Rejecting this position, Lewin said: "That is just absurd, ladies and gentlemen."

A secret list of al-Qaida members the U.S. military retrieved from raids in Kandahar showed that al-Fawwaz ranked ninth on its list, under the nom de guerre Hamad al-Kuwaiti.

A note next to that name states "captured in England in 1998," the year of al-Fawwaz's arrest. The Saudi spent more than a decade fighting extradition to the United States before losing that battle in 2011.

While defense attorneys have contested the list's reliability, U.S. District Judge Lewis Kaplan allowed its introduction into evidence, and Buckley told jurors that the inside information that the list has on al-Qaida proves its reliability.

The list placed al-Qaida's late military commander Mohammed Otef at the second place, just below bin Laden.

Jurors heard several intercepted phone calls between Otef and al-Fawwaz about the U.S. news media - and the vetting process for reporters seeking interviews.

In one conversation, al-Fawwaz pitched Readers Digest as a possible news outlet, a translated transcript shows.

"The American people are keen on reading it," al-Fawwaz said, according to the transcript. "This is what I know."

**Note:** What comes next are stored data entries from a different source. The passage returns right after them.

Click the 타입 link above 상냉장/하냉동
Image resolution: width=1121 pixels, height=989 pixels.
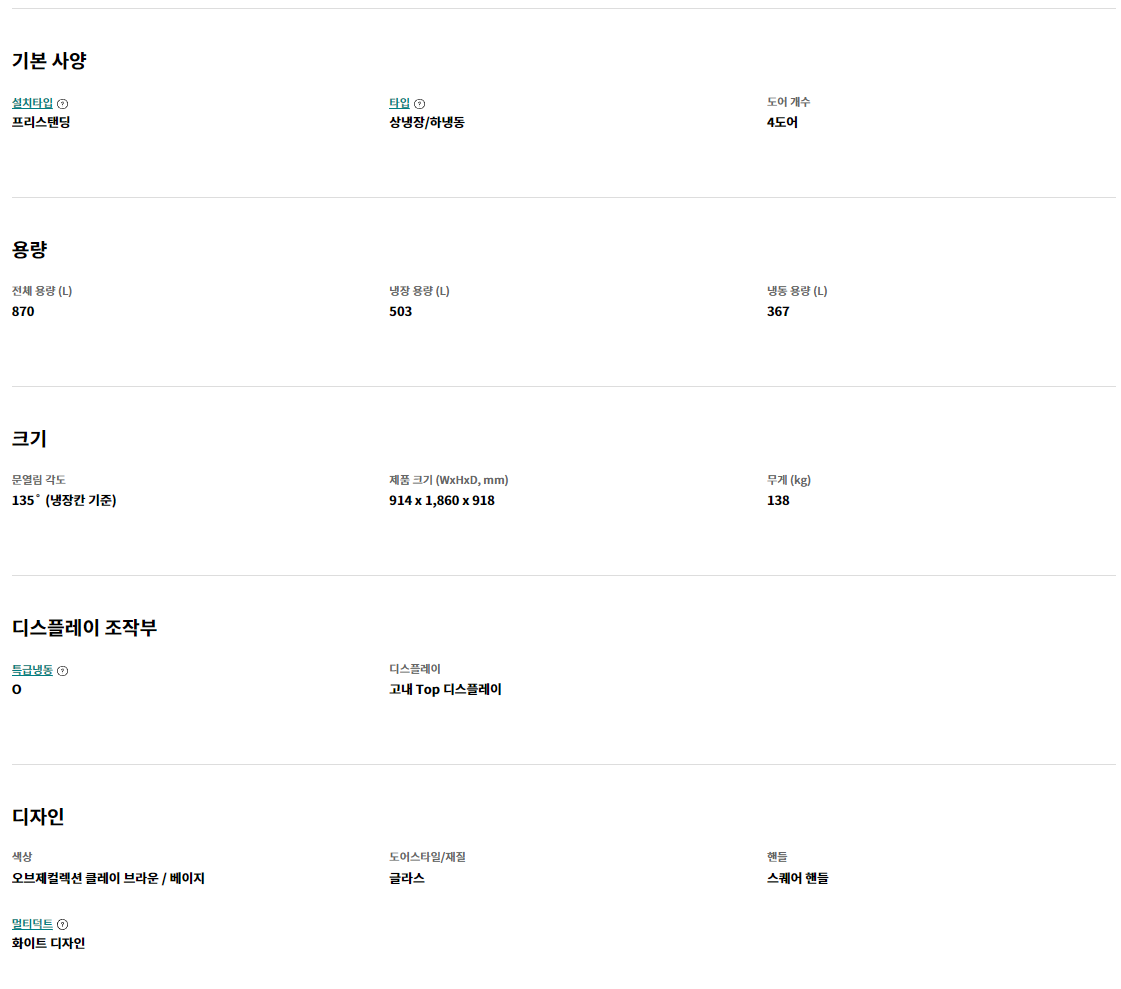click(x=399, y=103)
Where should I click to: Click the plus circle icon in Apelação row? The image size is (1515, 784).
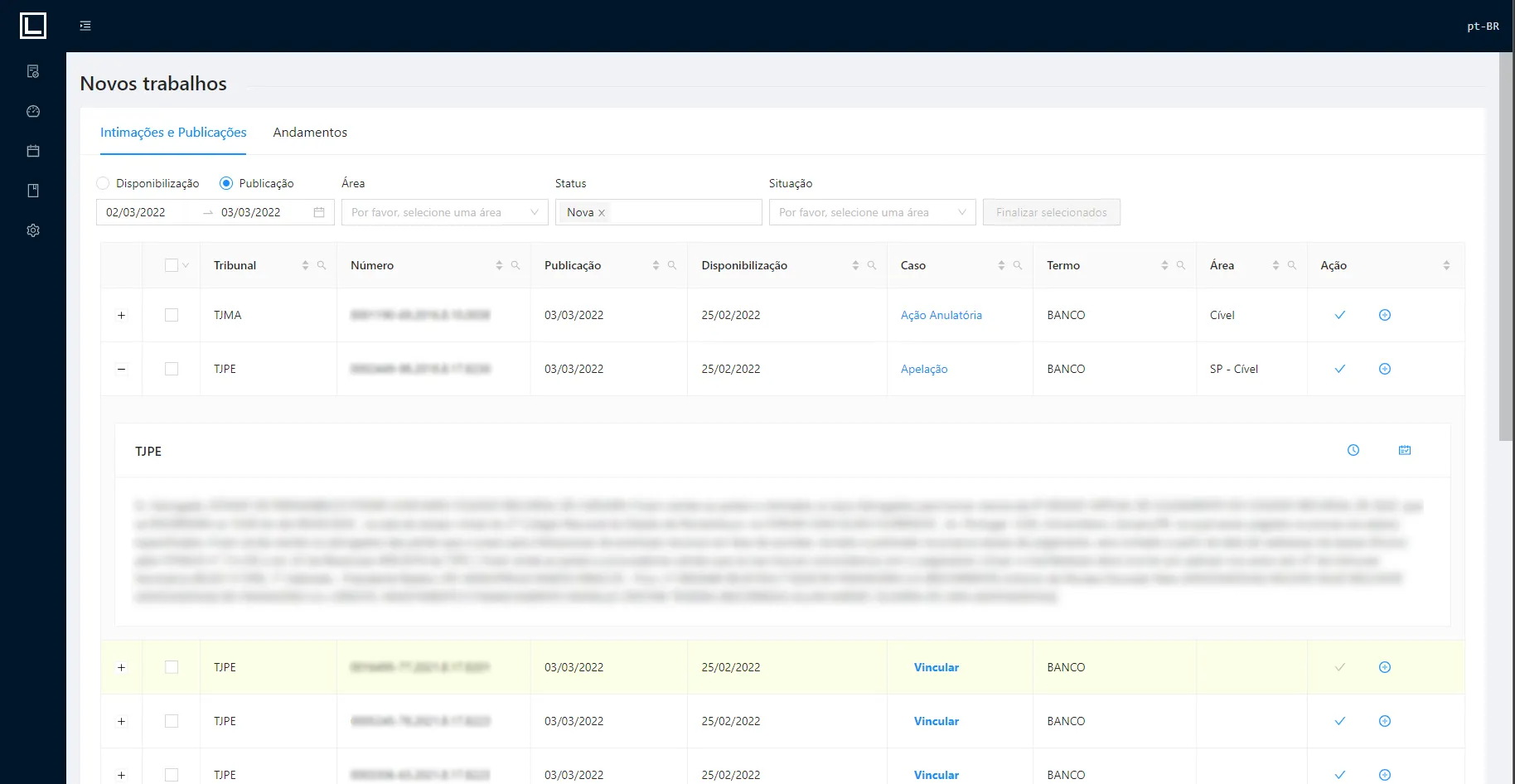(x=1385, y=369)
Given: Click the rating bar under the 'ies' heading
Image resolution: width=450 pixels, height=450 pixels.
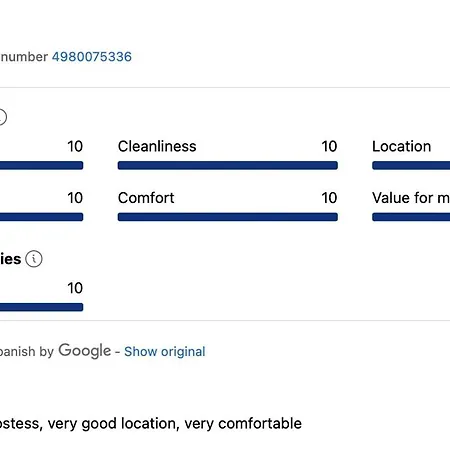Looking at the screenshot, I should pyautogui.click(x=41, y=307).
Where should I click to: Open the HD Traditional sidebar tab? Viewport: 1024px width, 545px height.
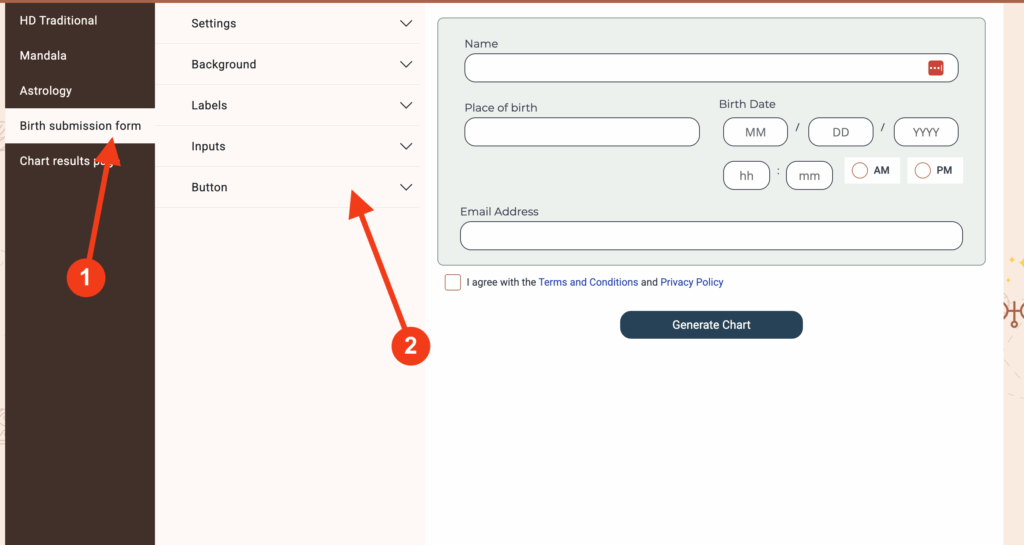click(58, 20)
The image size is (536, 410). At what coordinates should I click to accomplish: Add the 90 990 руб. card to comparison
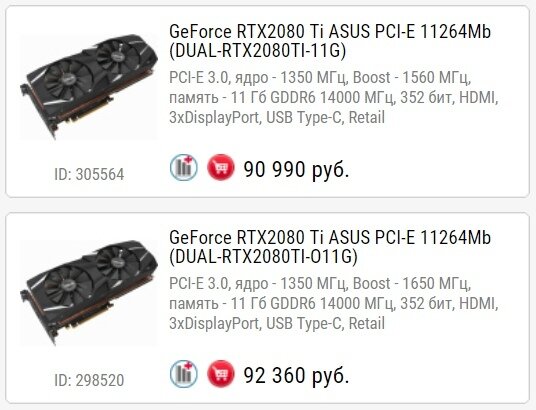184,168
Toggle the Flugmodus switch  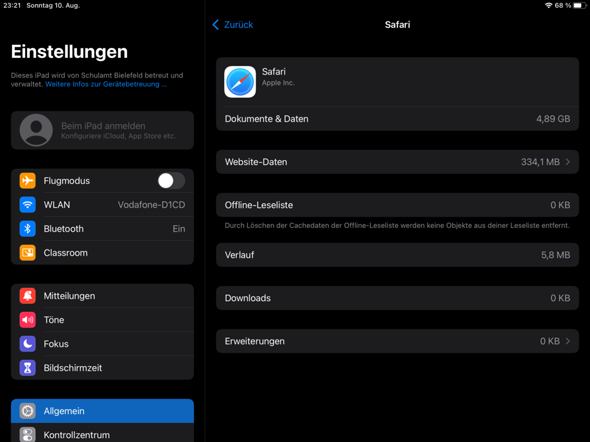(171, 181)
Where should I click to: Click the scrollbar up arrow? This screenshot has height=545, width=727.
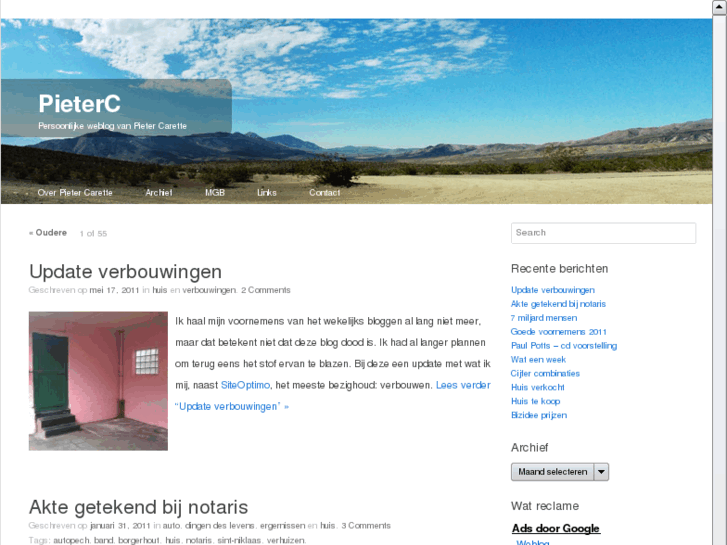pos(720,7)
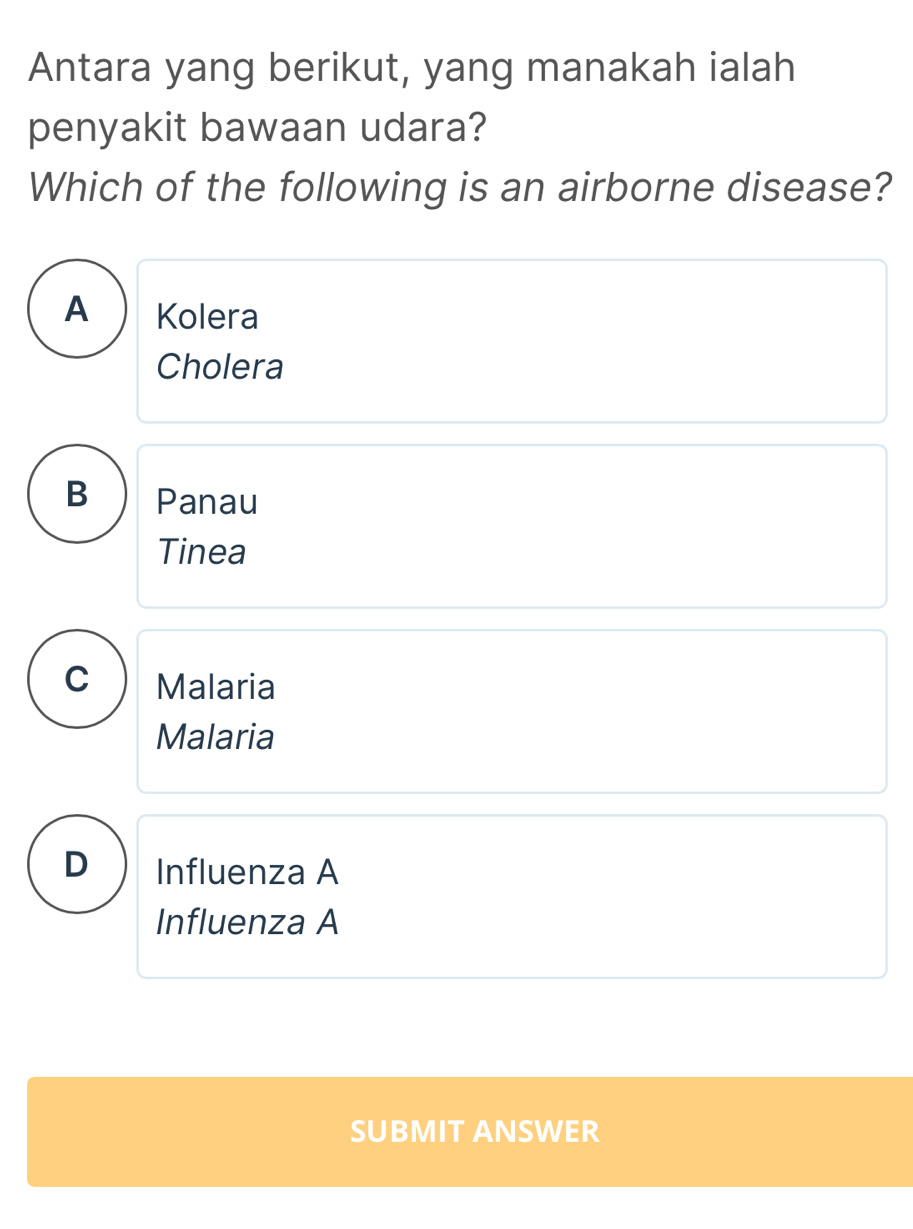This screenshot has height=1229, width=913.
Task: Click the Tinea italic text
Action: (x=201, y=552)
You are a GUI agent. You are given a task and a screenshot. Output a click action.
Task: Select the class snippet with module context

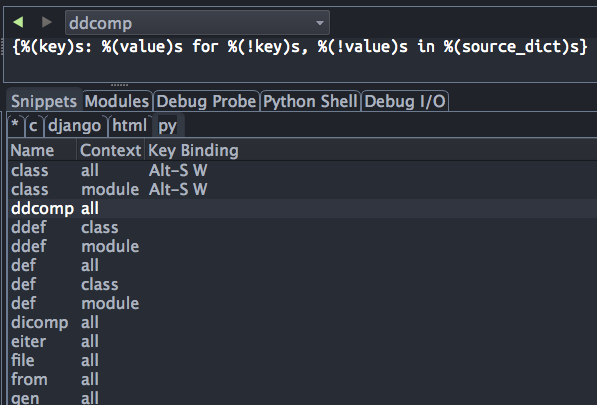pos(302,189)
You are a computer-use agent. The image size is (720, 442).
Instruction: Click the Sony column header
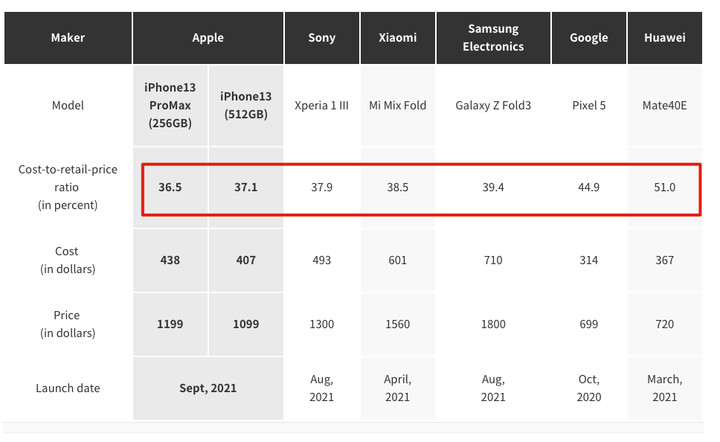(x=322, y=38)
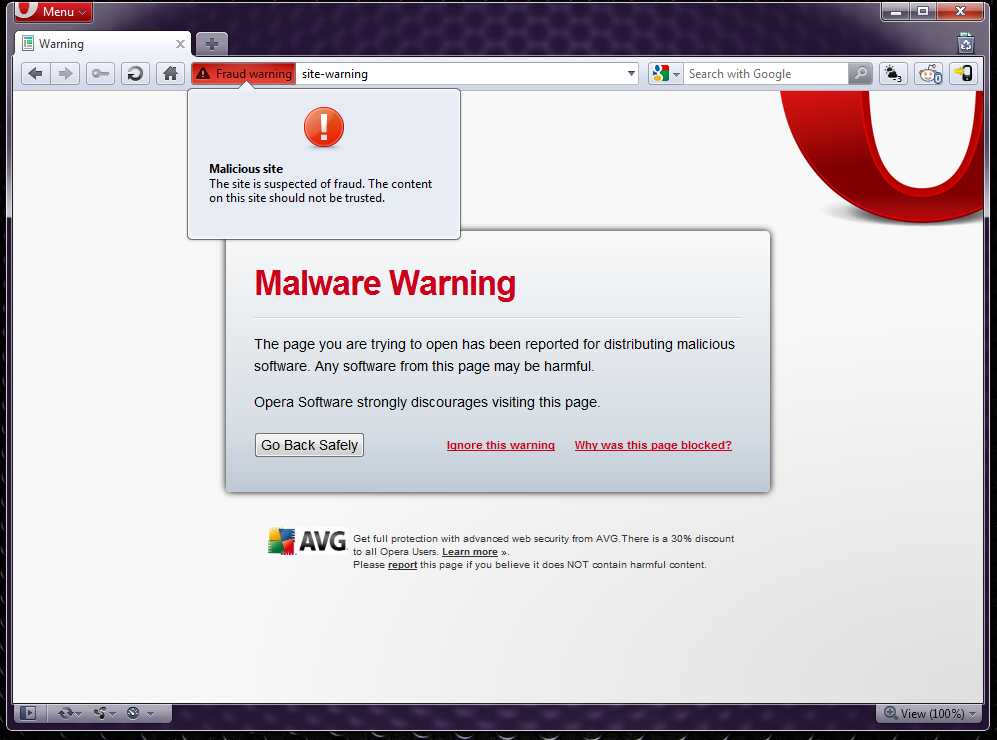Open the weather extension icon
This screenshot has height=740, width=997.
892,73
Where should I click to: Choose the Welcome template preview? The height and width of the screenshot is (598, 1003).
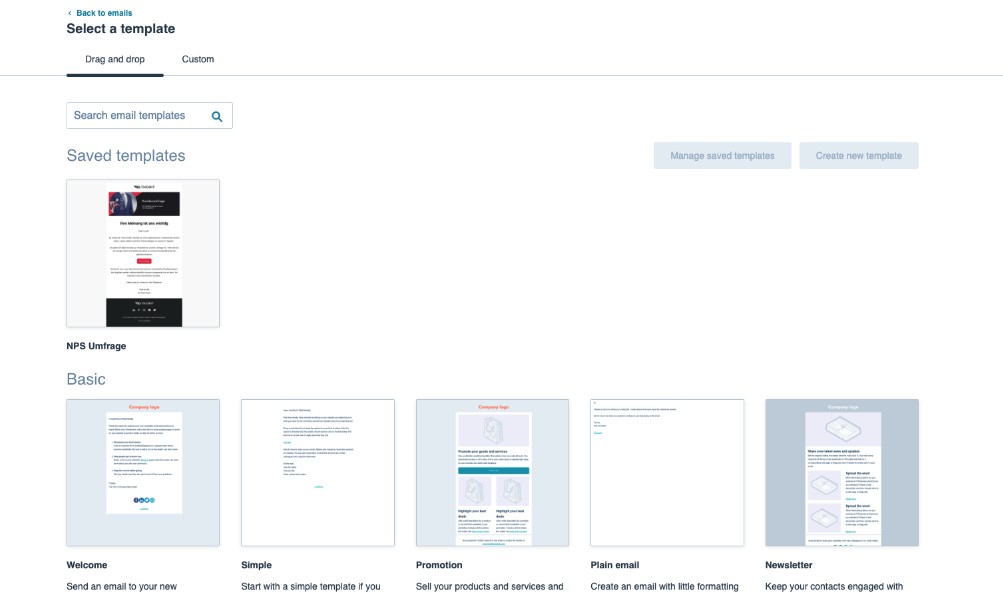point(143,472)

The jury heard detailed accounts of al-Qaida members from Moroccan L'Houssaine Kherchtou, a frequent cooperating witness for the government who typically testifies that he served as bin Laden's pilot.

Kherchtou appeared as Abu Talal on the list, in the 104th spot.

The late Abu Anas al-Libi, the pseudonym of al-Fawwaz's former co-defendant Nazih Abdul Hamed al Ruqai, appeared at number 13. Al-Libi succumbed to terminal liver cancer weeks before trial started in January.

Egyptian Adel Abdel Bary, Al-Fawwaz's other co-defendant, pleaded guilty to lesser charges that could spell his release from prison after eight years.

Al-Fawwaz, on the other hand, faces the possibility of life imprisonment, if convicted of the terrorism conspiracies charged.

Buckley had not finished the government's closing arguments before court recessed Wednesday. Defense summations will likely begin Thursday, followed by the government's rebuttal before jury deliberations.